Enhancing loMT Security with Deep Learning Based Approach for Medical IoT Threat Detection


Kavkas N. C., YILDIZ K.

13th International Symposium on Digital Forensics and Security, ISDFS 2025, Massachusetts, Amerika Birleşik Devletleri, 24 - 25 Nisan 2025, (Tam Metin Bildiri) identifier

  • Yayın Türü: Bildiri / Tam Metin Bildiri
  • Doi Numarası: 10.1109/isdfs65363.2025.11012062
  • Basıldığı Şehir: Massachusetts
  • Basıldığı Ülke: Amerika Birleşik Devletleri
  • Anahtar Kelimeler: Cyber Attack Detection, Cyber Security, Deep Neural Networks, Internet of Medical Things (IoMT), Long-Short Term Memory
  • Marmara Üniversitesi Adresli: Evet

Özet

The rapid spread of Internet of Medical Things (IoMT) systems makes the security of these systems critical.

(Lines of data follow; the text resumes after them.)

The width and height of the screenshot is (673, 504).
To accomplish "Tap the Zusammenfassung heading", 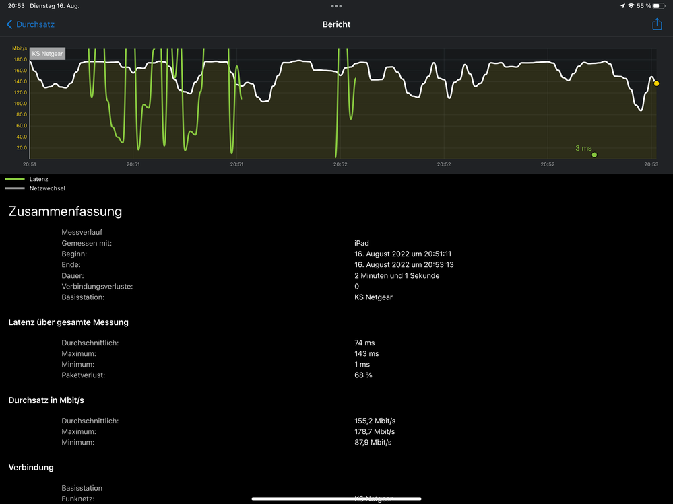I will [x=65, y=211].
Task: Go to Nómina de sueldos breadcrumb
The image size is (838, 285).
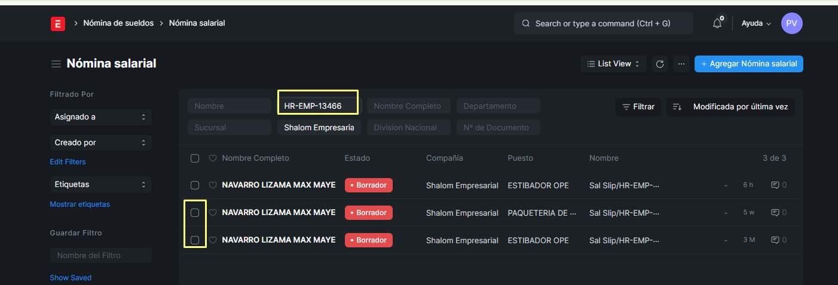Action: [118, 23]
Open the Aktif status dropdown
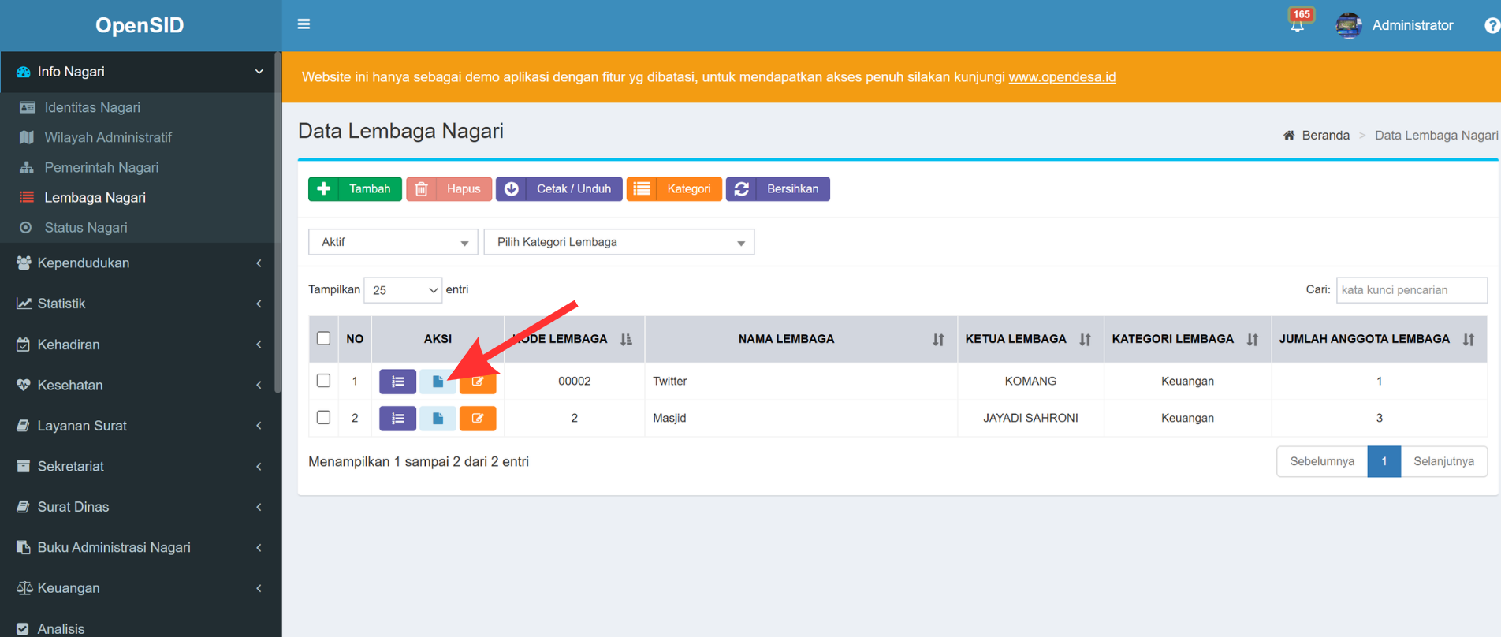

Although IoMT can improve patient care and optimize health care services, it also poses cyberattacks and data breaches. In this context, securing IoMT systems is important for patient privacy and system integrity. A deep learning-based approach is proposed in this study to detect cyberattacks that may occur in IoMT systems. Deep Neural Networks (DNN) and Long-Short Term Memory (LSTM) architectures are used on the CICIoMT2024 dataset. An Fl-score of 99% was achieved for binary classification and over 75% for categorical and multiclass classification tasks. In particular, the LSTM architecture exhibited high performance in detecting complex attack patterns. The experimental results provide new insights for future research and provide effective and scalable solutions to improve the security of IoMT systems.